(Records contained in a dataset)
· · · ·
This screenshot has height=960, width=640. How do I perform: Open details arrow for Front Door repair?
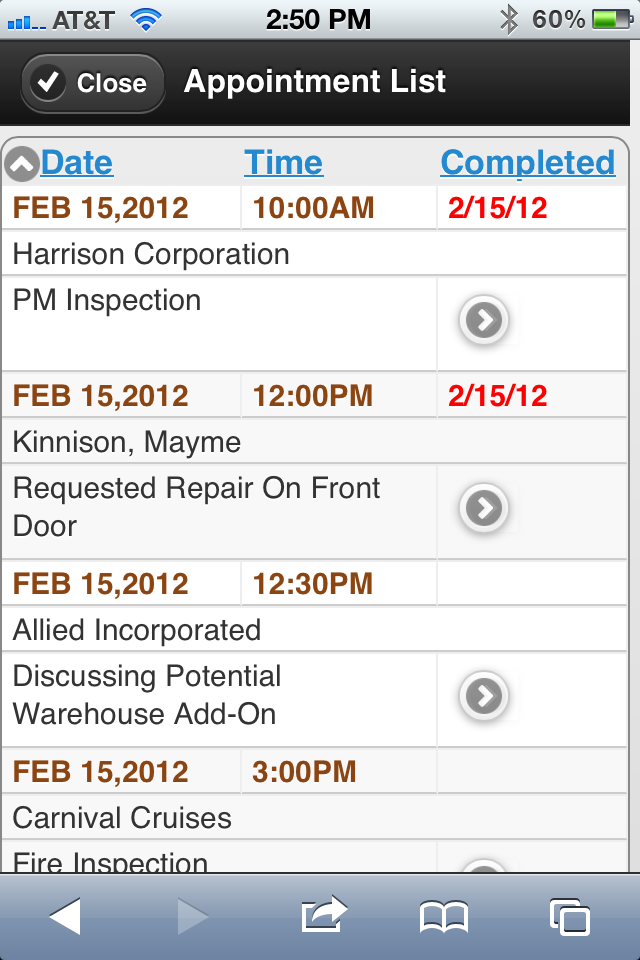point(484,508)
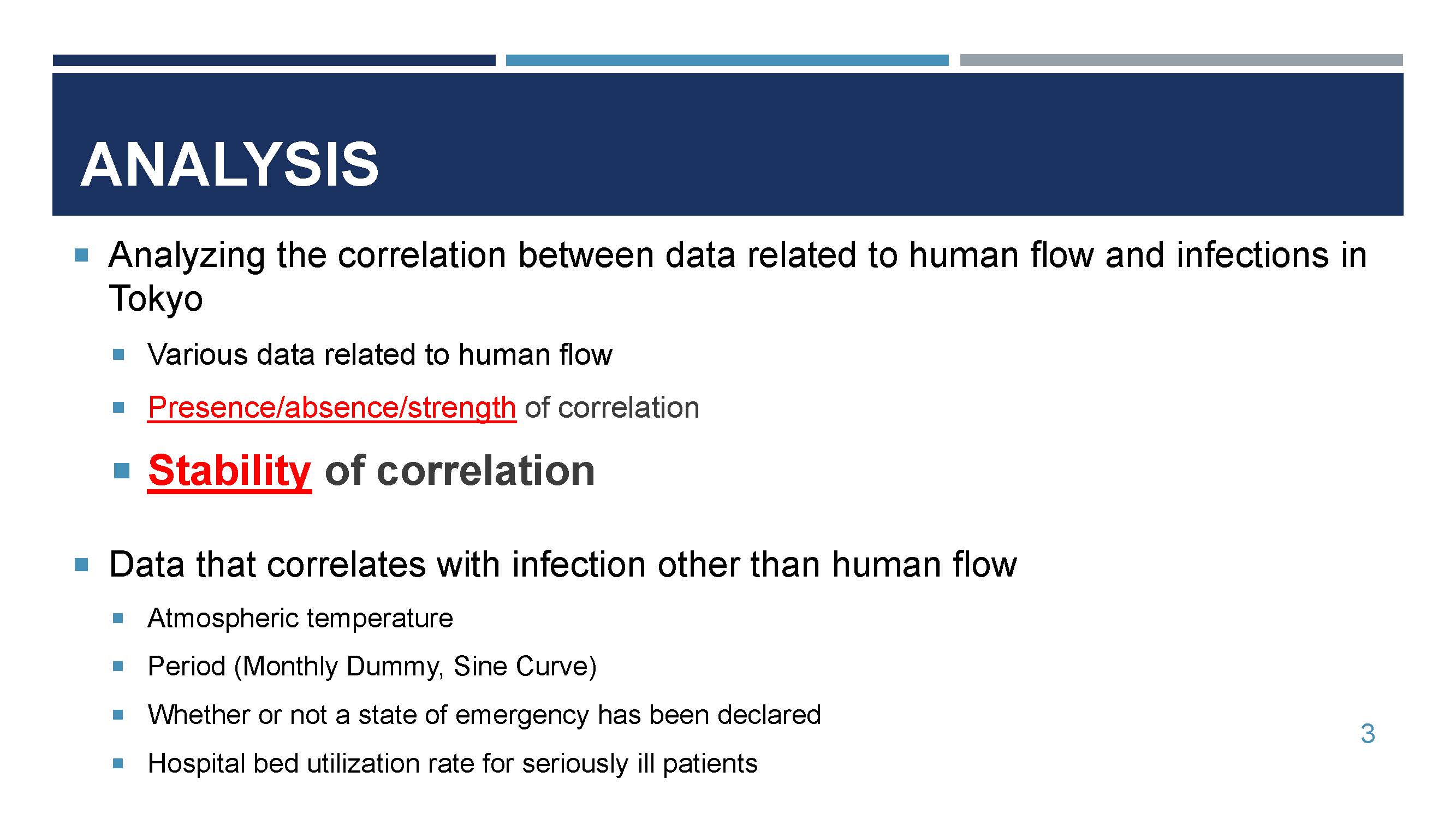Click bullet marker before Various data
1456x819 pixels.
click(x=118, y=354)
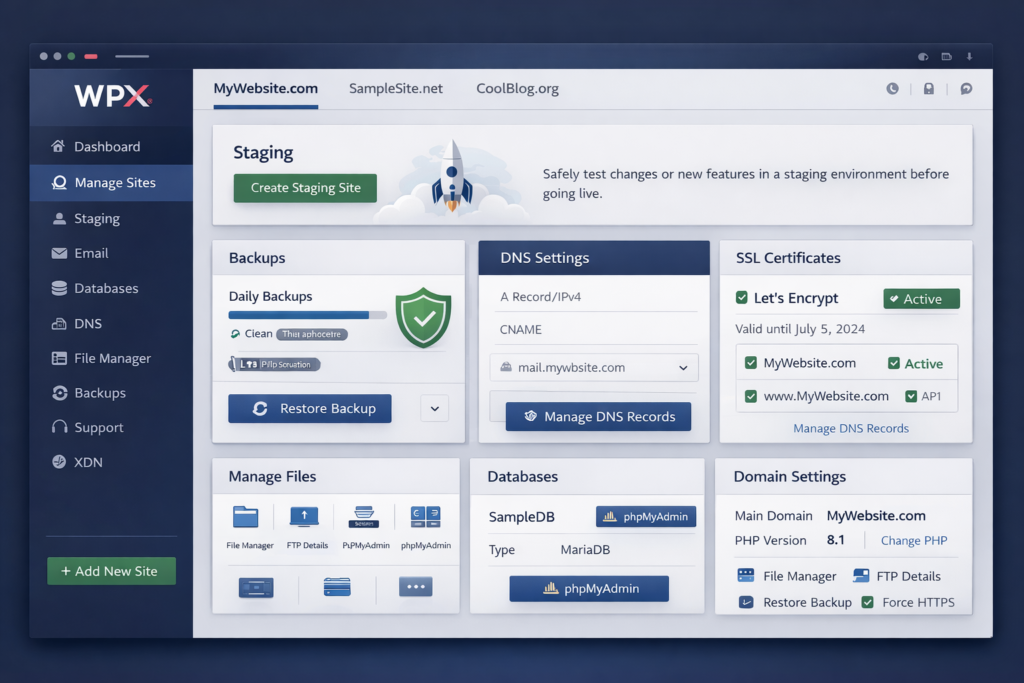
· · · ·
Could you write out every record exactly, leaving the pictures out?

This screenshot has height=960, width=640. How do I perform: Open details arrow for Front Door repair?
point(484,508)
Click bullet marker before Various data
1456x819 pixels.
click(x=118, y=354)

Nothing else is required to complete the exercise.